Rename "computer-use agent" to "desktop assistant" everywhere in the data below. Reproduce all of the data with nothing else changed.
— start —
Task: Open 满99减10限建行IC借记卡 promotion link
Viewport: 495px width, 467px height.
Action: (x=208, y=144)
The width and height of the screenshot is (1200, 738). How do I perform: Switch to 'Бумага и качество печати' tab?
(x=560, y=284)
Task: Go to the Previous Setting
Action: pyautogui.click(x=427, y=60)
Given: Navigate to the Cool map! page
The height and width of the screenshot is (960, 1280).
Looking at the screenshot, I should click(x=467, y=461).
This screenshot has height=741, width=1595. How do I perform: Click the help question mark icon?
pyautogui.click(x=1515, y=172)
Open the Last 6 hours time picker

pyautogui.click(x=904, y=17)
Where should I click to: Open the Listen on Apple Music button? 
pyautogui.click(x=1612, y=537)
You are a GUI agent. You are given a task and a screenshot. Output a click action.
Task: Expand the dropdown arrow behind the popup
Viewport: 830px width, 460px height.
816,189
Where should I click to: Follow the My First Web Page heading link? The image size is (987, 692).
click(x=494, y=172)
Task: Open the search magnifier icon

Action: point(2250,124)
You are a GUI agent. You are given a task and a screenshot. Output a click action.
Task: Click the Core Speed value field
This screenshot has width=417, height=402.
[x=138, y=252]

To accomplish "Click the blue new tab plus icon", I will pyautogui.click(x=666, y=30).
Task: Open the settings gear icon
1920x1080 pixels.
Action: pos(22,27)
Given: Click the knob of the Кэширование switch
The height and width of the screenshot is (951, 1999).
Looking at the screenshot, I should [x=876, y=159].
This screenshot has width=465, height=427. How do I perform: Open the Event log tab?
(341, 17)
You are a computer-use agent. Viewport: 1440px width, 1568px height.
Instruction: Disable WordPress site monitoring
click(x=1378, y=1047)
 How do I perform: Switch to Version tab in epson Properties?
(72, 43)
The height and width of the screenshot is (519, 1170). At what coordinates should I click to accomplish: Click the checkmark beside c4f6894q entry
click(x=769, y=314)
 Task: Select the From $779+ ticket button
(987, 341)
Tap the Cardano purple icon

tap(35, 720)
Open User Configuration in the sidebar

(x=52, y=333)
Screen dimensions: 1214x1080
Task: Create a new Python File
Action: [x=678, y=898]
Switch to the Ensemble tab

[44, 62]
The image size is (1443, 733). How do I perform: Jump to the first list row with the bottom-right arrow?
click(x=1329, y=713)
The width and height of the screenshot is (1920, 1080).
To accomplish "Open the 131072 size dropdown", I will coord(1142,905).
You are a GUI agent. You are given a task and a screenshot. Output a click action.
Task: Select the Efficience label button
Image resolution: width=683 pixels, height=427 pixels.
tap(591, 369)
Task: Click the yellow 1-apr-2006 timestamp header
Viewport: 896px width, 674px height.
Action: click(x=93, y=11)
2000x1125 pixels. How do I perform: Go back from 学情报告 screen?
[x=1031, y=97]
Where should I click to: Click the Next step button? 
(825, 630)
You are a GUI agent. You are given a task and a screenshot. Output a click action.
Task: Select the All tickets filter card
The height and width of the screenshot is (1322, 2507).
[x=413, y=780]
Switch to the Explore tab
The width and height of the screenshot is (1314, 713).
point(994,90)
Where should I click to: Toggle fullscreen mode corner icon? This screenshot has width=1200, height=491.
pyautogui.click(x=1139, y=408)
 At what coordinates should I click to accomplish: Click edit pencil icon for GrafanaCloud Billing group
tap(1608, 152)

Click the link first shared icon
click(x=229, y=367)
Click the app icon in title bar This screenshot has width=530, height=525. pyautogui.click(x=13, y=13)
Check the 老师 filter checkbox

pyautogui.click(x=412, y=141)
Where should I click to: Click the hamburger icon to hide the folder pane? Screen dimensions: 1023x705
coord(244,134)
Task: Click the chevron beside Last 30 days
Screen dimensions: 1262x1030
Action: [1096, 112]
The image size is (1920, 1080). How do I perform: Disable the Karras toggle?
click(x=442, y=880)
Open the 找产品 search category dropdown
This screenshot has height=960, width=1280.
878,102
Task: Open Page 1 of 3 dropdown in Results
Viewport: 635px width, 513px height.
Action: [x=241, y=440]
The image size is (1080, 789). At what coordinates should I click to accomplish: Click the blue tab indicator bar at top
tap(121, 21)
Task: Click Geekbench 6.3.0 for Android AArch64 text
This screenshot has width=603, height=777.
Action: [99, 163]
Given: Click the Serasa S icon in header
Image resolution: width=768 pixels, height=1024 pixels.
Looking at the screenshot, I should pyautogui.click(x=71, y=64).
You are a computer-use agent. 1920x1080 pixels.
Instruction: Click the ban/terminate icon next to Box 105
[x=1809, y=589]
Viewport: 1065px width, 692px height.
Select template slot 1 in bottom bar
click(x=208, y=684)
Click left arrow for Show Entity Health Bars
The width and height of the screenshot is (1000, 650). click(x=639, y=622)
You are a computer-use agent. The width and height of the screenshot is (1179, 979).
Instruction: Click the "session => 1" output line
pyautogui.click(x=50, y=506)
— end —
__Response to this exercise__.
Task: Open 满99减10限建行IC借记卡 promotion link
Viewport: 495px width, 467px height.
Action: (x=208, y=144)
The width and height of the screenshot is (1200, 738). How do I perform: Switch to 'Бумага и качество печати' tab?
(x=560, y=284)
Task: Go to the Previous Setting
Action: pyautogui.click(x=427, y=60)
Given: Navigate to the Cool map! page
The height and width of the screenshot is (960, 1280).
Looking at the screenshot, I should click(x=467, y=461).
This screenshot has height=741, width=1595. How do I perform: Click the help question mark icon?
pyautogui.click(x=1515, y=172)
Open the Last 6 hours time picker

pyautogui.click(x=904, y=17)
Where should I click to: Open the Listen on Apple Music button? 
pyautogui.click(x=1612, y=537)
You are a GUI agent. You are given a task and a screenshot. Output a click action.
Task: Expand the dropdown arrow behind the popup
Viewport: 830px width, 460px height.
816,189
Where should I click to: Follow the My First Web Page heading link? The image size is (987, 692).
click(x=494, y=172)
Task: Open the search magnifier icon

Action: point(2250,124)
You are a GUI agent. You are given a task and a screenshot. Output a click action.
Task: Click the Core Speed value field
This screenshot has width=417, height=402.
[x=138, y=252]

To accomplish "Click the blue new tab plus icon", I will pyautogui.click(x=666, y=30).
Task: Open the settings gear icon
1920x1080 pixels.
Action: pos(22,27)
Given: Click the knob of the Кэширование switch
The height and width of the screenshot is (951, 1999).
Looking at the screenshot, I should [x=876, y=159].
This screenshot has width=465, height=427. How do I perform: Open the Event log tab?
(341, 17)
You are a desktop assistant. Viewport: 1440px width, 1568px height.
Instruction: Disable WordPress site monitoring
click(x=1378, y=1047)
 How do I perform: Switch to Version tab in epson Properties?
(72, 43)
The height and width of the screenshot is (519, 1170). At what coordinates should I click to accomplish: Click the checkmark beside c4f6894q entry
click(x=769, y=314)
 Task: Select the From $779+ ticket button
(987, 341)
Tap the Cardano purple icon

tap(35, 720)
Open User Configuration in the sidebar

(x=52, y=333)
Screen dimensions: 1214x1080
Task: Create a new Python File
Action: [x=678, y=898]
Switch to the Ensemble tab

[44, 62]
The image size is (1443, 733). How do I perform: Jump to the first list row with the bottom-right arrow?
click(x=1329, y=713)
The width and height of the screenshot is (1920, 1080).
To accomplish "Open the 131072 size dropdown", I will coord(1142,905).
You are a GUI agent. You are given a task and a screenshot. Output a click action.
Task: Select the Efficience label button
Image resolution: width=683 pixels, height=427 pixels.
tap(591, 369)
Task: Click the yellow 1-apr-2006 timestamp header
Viewport: 896px width, 674px height.
Action: click(x=93, y=11)
2000x1125 pixels. How do I perform: Go back from 学情报告 screen?
[x=1031, y=97]
Where should I click to: Click the Next step button? 
(825, 630)
You are a GUI agent. You are given a task and a screenshot. Output a click action.
Task: Select the All tickets filter card
The height and width of the screenshot is (1322, 2507).
[x=413, y=780]
Switch to the Explore tab
The width and height of the screenshot is (1314, 713).
point(994,90)
Where should I click to: Toggle fullscreen mode corner icon? This screenshot has width=1200, height=491.
pyautogui.click(x=1139, y=408)
 At what coordinates should I click to accomplish: Click edit pencil icon for GrafanaCloud Billing group
tap(1608, 152)

Click the link first shared icon
click(x=229, y=367)
Click the app icon in title bar This screenshot has width=530, height=525. pyautogui.click(x=13, y=13)
Check the 老师 filter checkbox

pyautogui.click(x=412, y=141)
Where should I click to: Click the hamburger icon to hide the folder pane? Screen dimensions: 1023x705
coord(244,134)
Task: Click the chevron beside Last 30 days
Screen dimensions: 1262x1030
Action: [1096, 112]
The image size is (1920, 1080). How do I perform: Disable the Karras toggle?
click(x=442, y=880)
Open the 找产品 search category dropdown
This screenshot has height=960, width=1280.
878,102
Task: Open Page 1 of 3 dropdown in Results
Viewport: 635px width, 513px height.
Action: [x=241, y=440]
The image size is (1080, 789). At what coordinates should I click to accomplish: Click the blue tab indicator bar at top
tap(121, 21)
Task: Click Geekbench 6.3.0 for Android AArch64 text
This screenshot has width=603, height=777.
Action: [99, 163]
Given: Click the Serasa S icon in header
Image resolution: width=768 pixels, height=1024 pixels.
Looking at the screenshot, I should pyautogui.click(x=71, y=64).
You are a desktop assistant. 1920x1080 pixels.
Instruction: Click the ban/terminate icon next to Box 105
[x=1809, y=589]
Viewport: 1065px width, 692px height.
Select template slot 1 in bottom bar
click(x=208, y=684)
Click left arrow for Show Entity Health Bars
The width and height of the screenshot is (1000, 650). click(x=639, y=622)
You are a desktop assistant. The width and height of the screenshot is (1179, 979).
Instruction: Click the "session => 1" output line
pyautogui.click(x=50, y=506)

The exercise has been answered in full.